• [GIVEN TASK]:
Copy out the rows word for word, starting at the line that contains "You are a GUI" and ending at the last of the rows. Leave the pictures out of your copy.

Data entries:
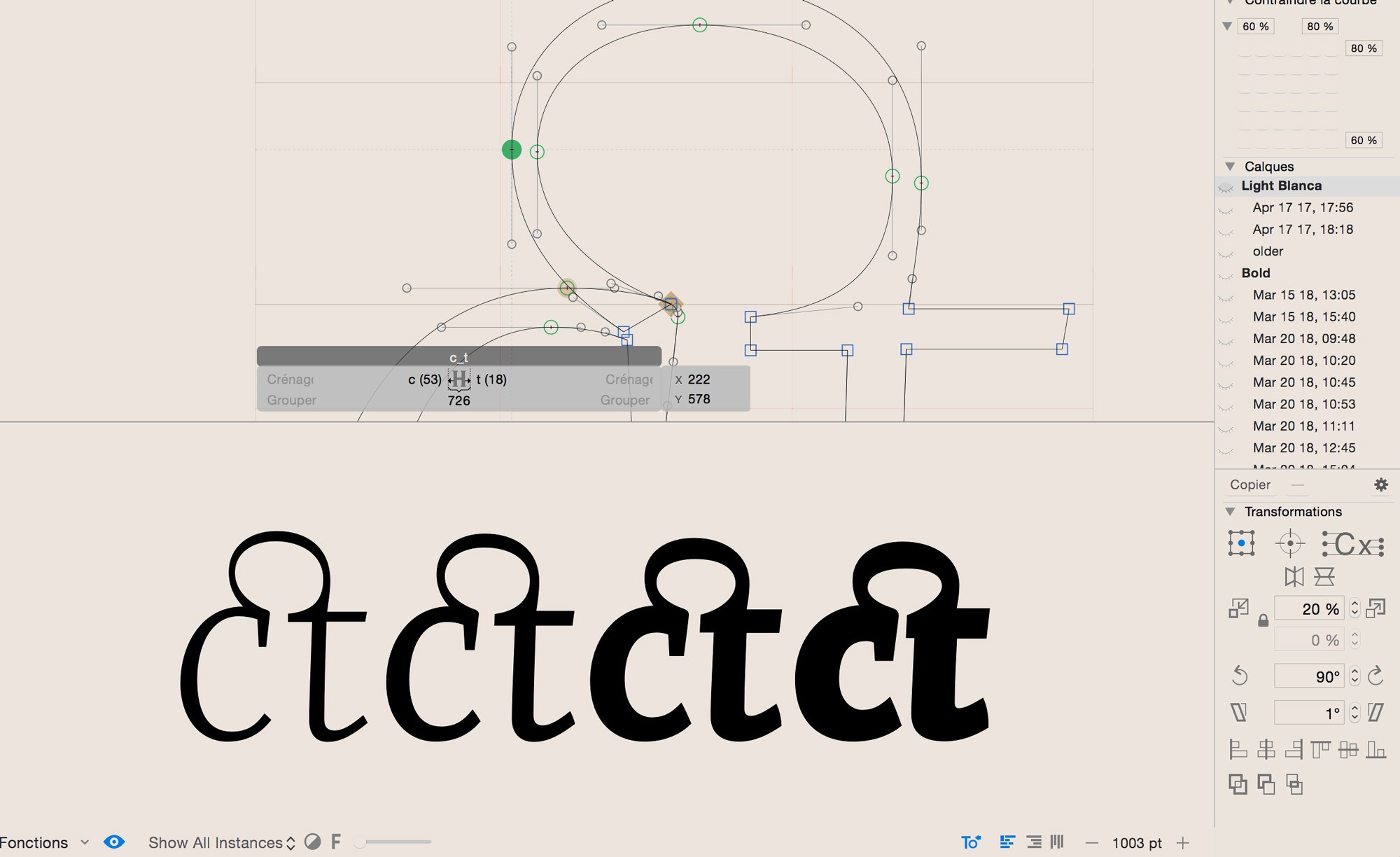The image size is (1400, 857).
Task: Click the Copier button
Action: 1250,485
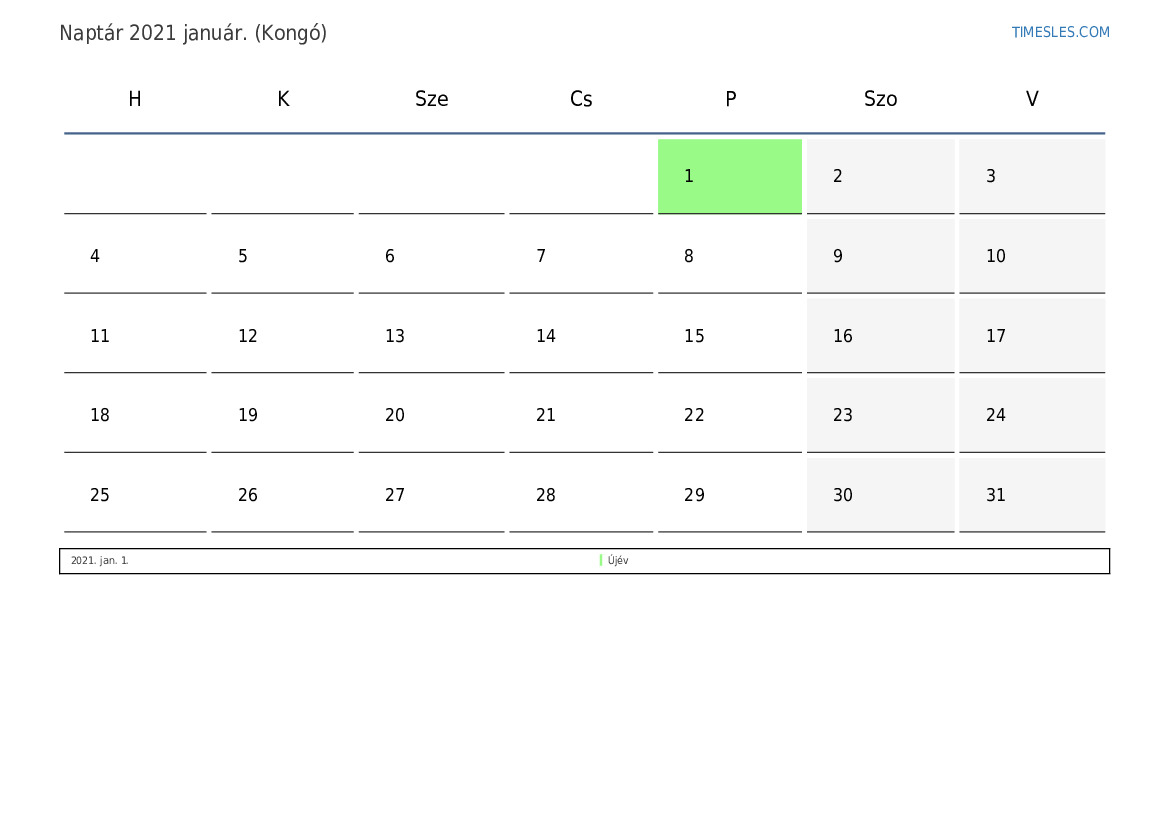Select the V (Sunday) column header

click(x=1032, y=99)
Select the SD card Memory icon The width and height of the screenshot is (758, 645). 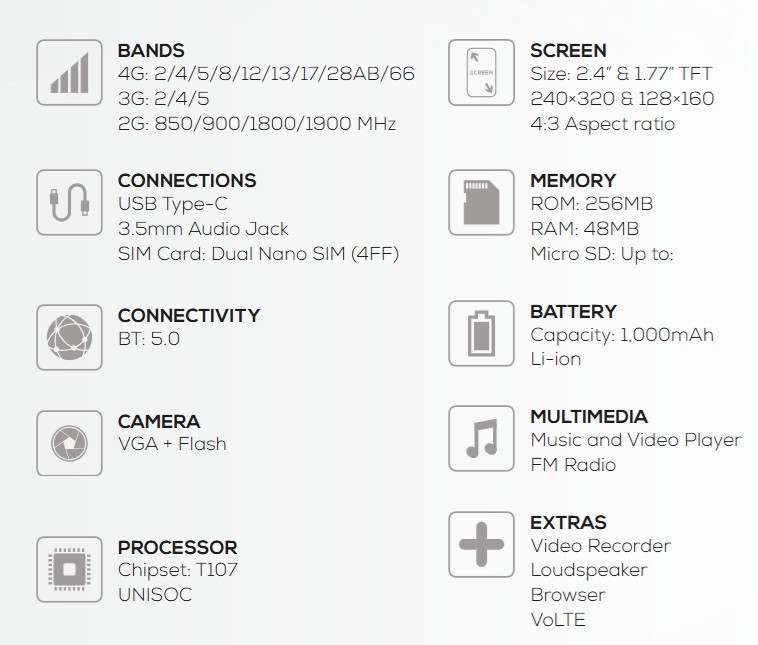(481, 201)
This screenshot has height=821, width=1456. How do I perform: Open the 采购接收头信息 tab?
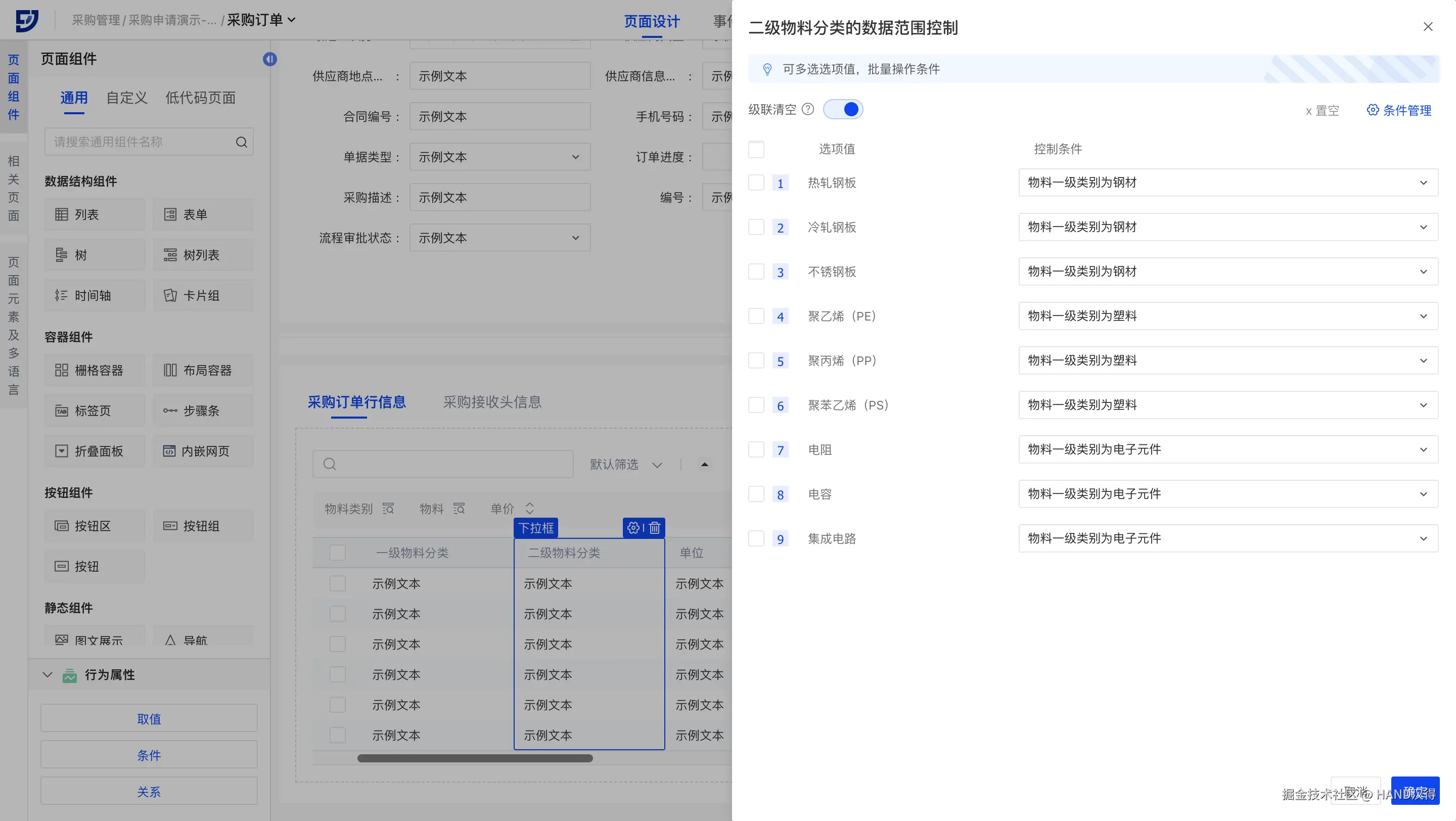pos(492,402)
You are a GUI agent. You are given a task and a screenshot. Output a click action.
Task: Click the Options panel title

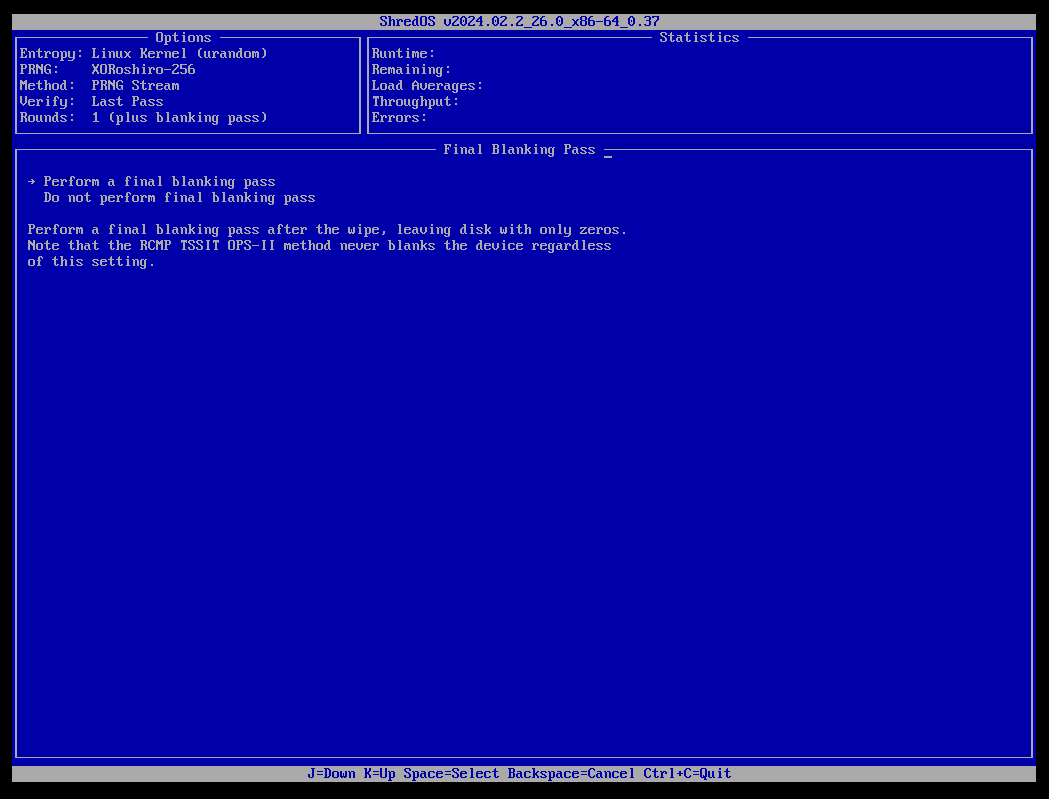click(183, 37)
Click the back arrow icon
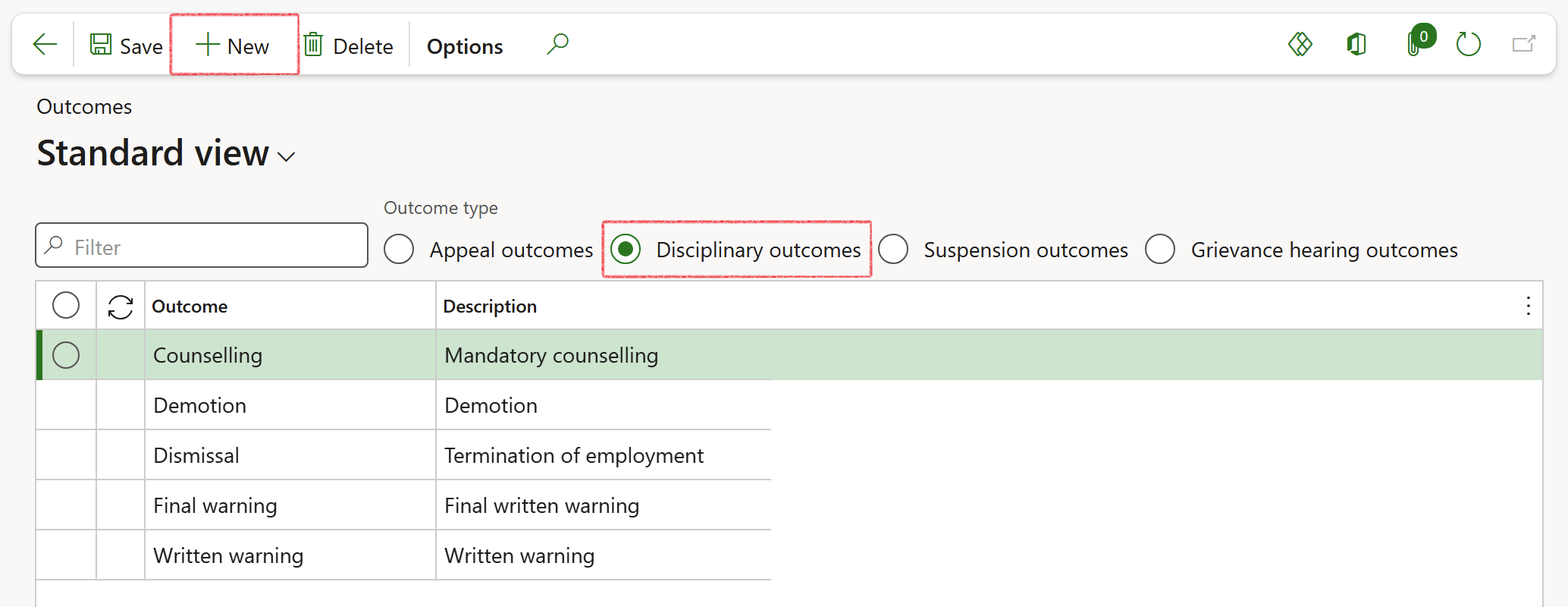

• [RESULT]:
You are a GUI agent. You are given a task and a screenshot. Output a click action.
Task: Click the Options panel title

click(183, 37)
Click the back arrow icon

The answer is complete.